You'll find excerpts from books written in support of Black men. You'll find prose written in honor of good Black men. What you won't find is anybody singing the blues about how badly they've been treated by Black men. You won't find anyone exhaling or looking for lost grooves. Only good Black men reside here.
Recognizing the goodness in Black men is a part of my heritage. Their goodness is an easy observation for me to make because I have familiarized myself with their history. The "Keepers of the Flame" gateway places a great deal of emphasis on the history of Black people. It has to be done if we are to correct the mis-education and mis-information that has been embraced by the Black community.

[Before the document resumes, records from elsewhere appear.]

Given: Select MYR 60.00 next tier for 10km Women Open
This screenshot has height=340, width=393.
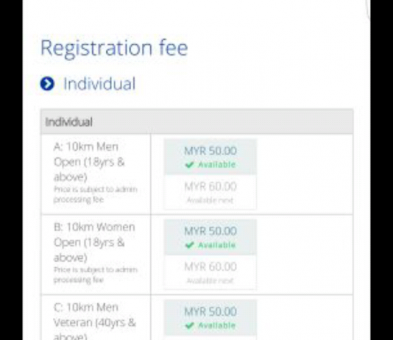Looking at the screenshot, I should point(210,272).
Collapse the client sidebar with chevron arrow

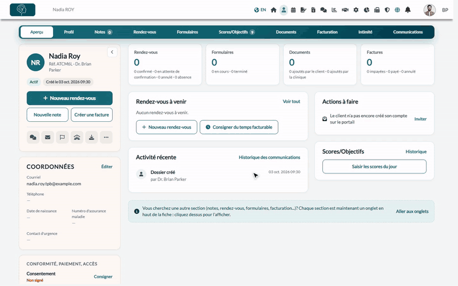pos(112,52)
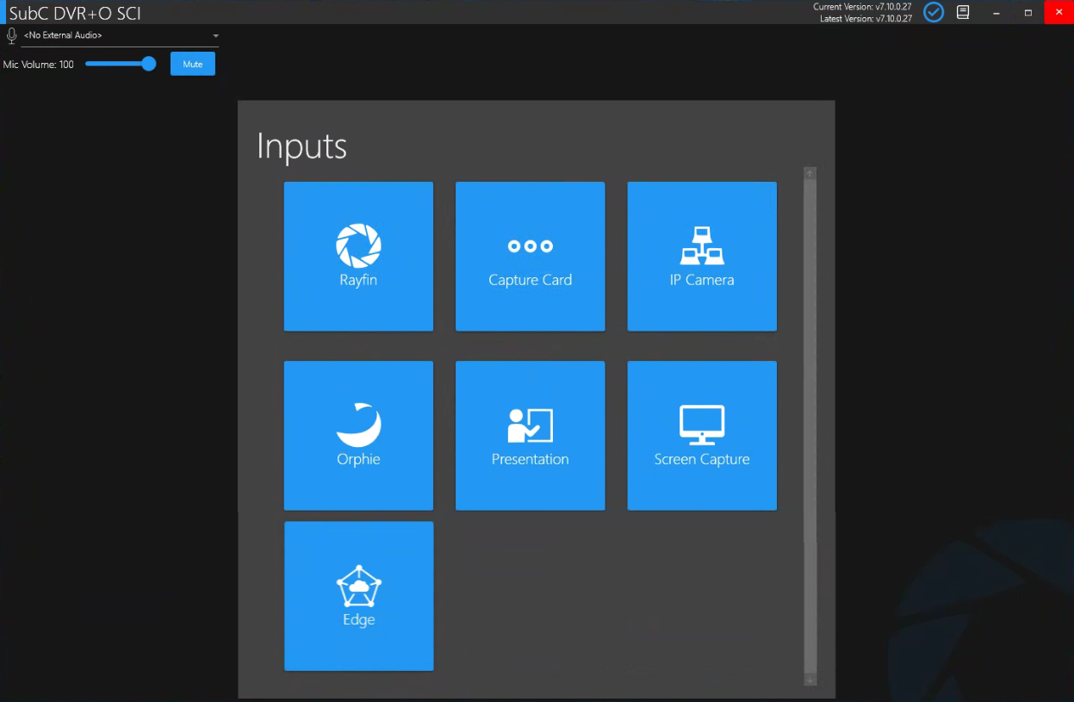Click the Rayfin tile label
This screenshot has width=1074, height=702.
click(x=358, y=280)
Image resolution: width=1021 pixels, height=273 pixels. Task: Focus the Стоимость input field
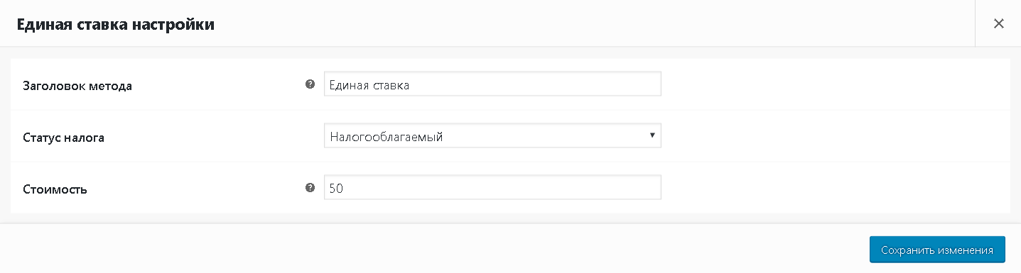492,188
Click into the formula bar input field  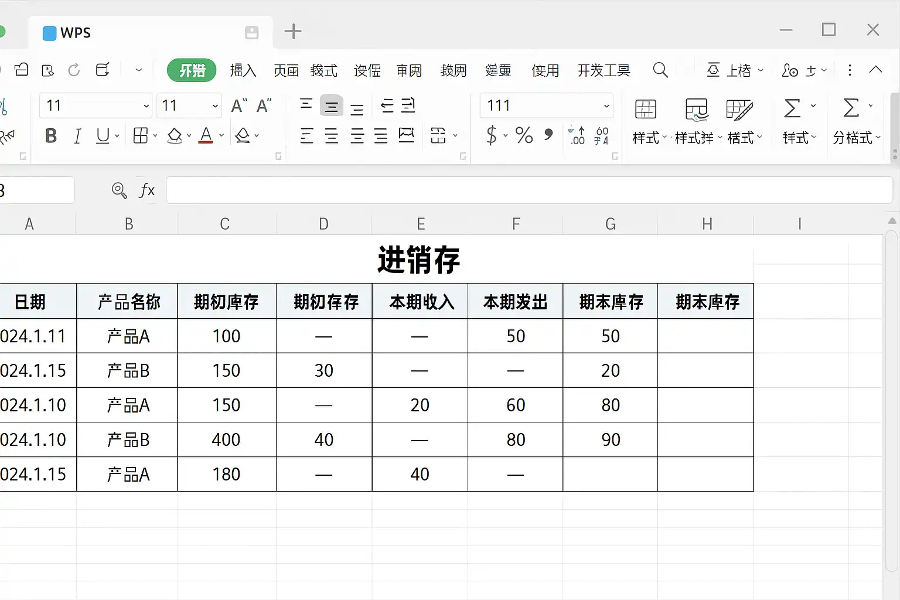click(527, 190)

It can only be done by providing historically accurate and scientifically relevant material to the community. This gateway highlights our Black scholars, teachers, inventors and leaders by presenting material authored by them. The objective is to expose the world to the little known genius that Black men have always possessed.
What we do to our young people, we do to ourselves. What we do for them will in turn benefit us. So, the gateway "Our Future" is an opportunity for us to place our young Black men center stage. Our young people need to see themselves in a positive light. They need to know that they have a future.
This gateway will not eliminate gang violence or teen pregnancy, but it will provide safe, positive alternatives to it. We know that Black children are making a positive difference in the world. We know that there are scores of future Black scholars, inventors and leaders. Here is where we celebrate them. They can come here 24 hours a day to get a pat on the back for a job well done.
agoodblackman.com was launched in February of 1999 just in time for Black History Month celebrations. Initially, dozens of people visited the site. Now, hundreds of people are. In time and with work, thousands of people will come. No matter how hard I work though, the site cannot exist with you. I have provided the foundation. The bricks and mortar must come from the Black community. So, if you have a funny, touching, thought provoking, positive story to tell about your brother, husband, friend, son or self, I want to hear it. I want to celebrate it.
We all need to believe in something greater than ourselves. That's why holding on to our dreams can be so important. That's why believing in each other can be so right. I miss my Daddy, but I know that I'm in good hands. Happy Father's Day.